Ya ever have pingdom or some other monitoring site tell you your site is down? Then you ask your host about it, and they say that the site has been online the whole time?

Your hosts are probably telling you the truth. If you are using monitoring that relies on pings to see if the site is up or not, then you may not be getting 100% accurate information. A ping is not a priority to a web server. So if you server is busy, your server is going to serve the web page instead of responding to the ping.

If you load rises high enough, then your pings will start being rejected or timing out. This isn’t saying you are out of the woods. This may mean that your server is not tuned properly or you need to upgrade as you are pushing the limits of the server. I would have your hosting company check the optimizations of your server software. These can often be tweaked to handle more traffic, or limit the traffic to what your server can handle.

Most servers have some type of built in monitoring software that will help to ensure that your site is online. Cpanel servers use tailwatch and chkservd to ensure that all services are running. They will attempt to restart the service if they find it unresponsive. You may have seen these e-mails about clamd or exim failing. These are the most common services I see fail.
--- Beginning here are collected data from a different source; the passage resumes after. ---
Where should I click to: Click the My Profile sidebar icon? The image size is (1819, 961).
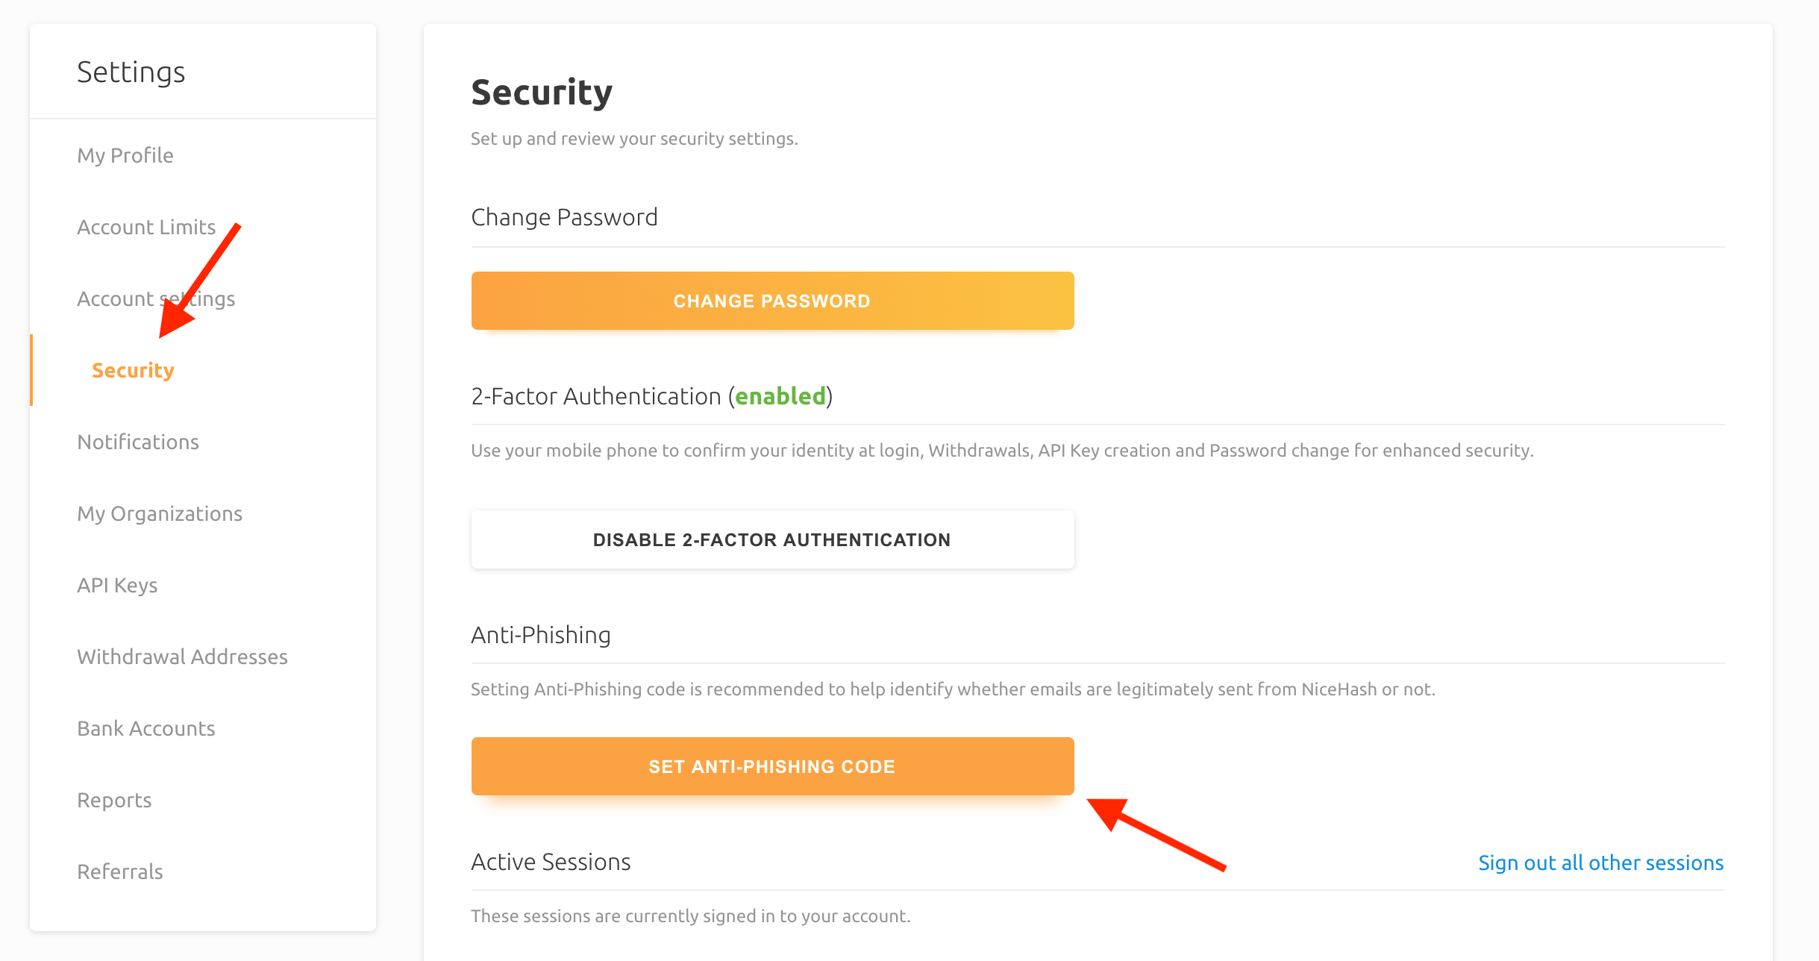[x=126, y=154]
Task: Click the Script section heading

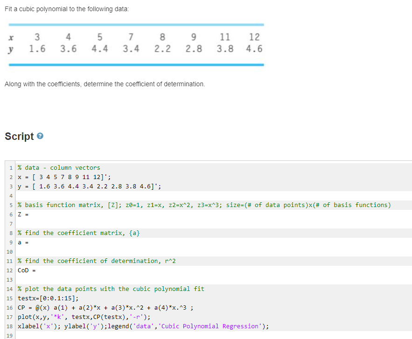Action: [20, 136]
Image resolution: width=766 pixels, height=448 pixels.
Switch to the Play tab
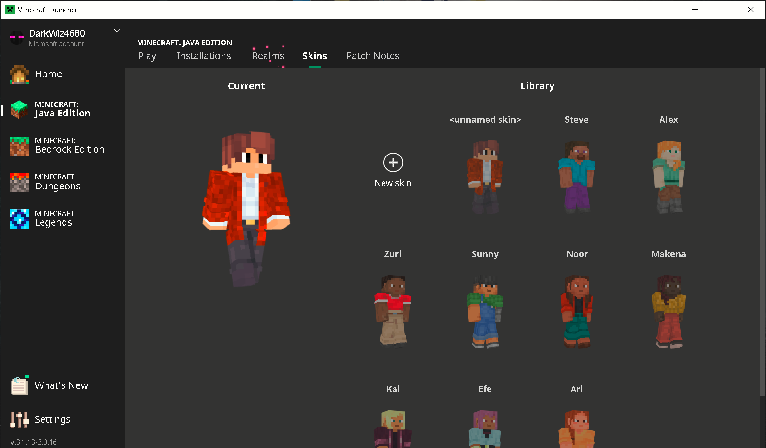click(147, 56)
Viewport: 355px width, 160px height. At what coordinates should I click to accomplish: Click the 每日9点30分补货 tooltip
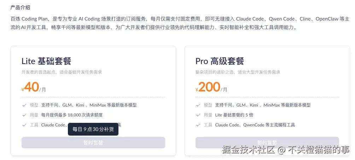pos(93,129)
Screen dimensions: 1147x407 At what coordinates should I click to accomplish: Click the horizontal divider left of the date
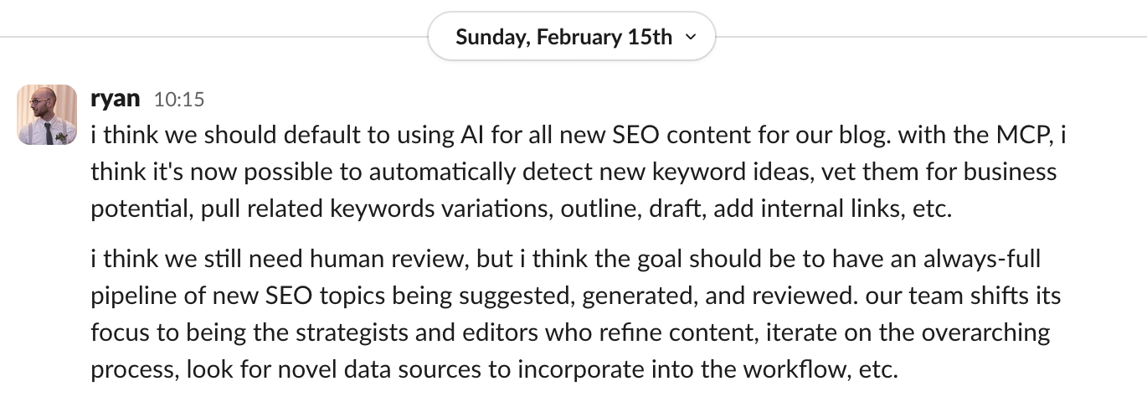209,38
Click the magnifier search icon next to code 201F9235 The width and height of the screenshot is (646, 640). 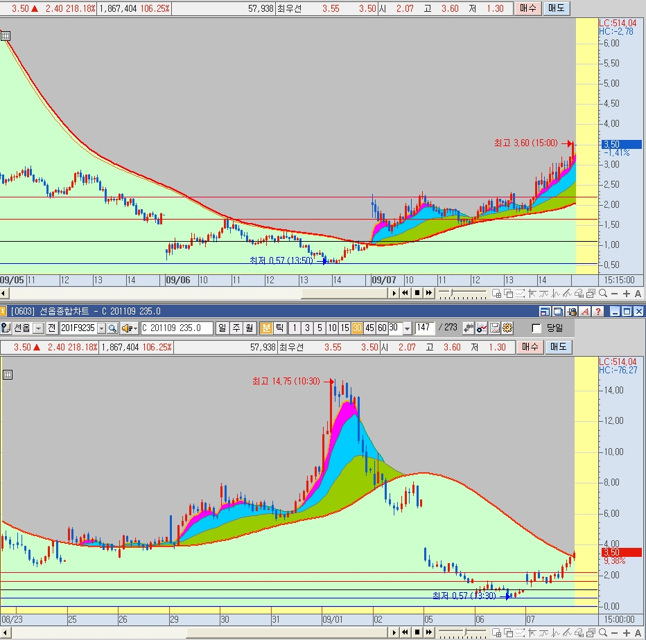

On cPanel there is a plugin called munin that you can have installed via WHM. This is a decent statistics program to watch over your server. It has a bunch of graphs that make things fairly easy to read and understand.

 

It is a good idea to monitor the health of your server as downtime can be critical. However if you are not using the right type of software you may be chasing a lot of false positives rather than working on things that need to handled.

 

What kind of monitoring software do you prefer for your server?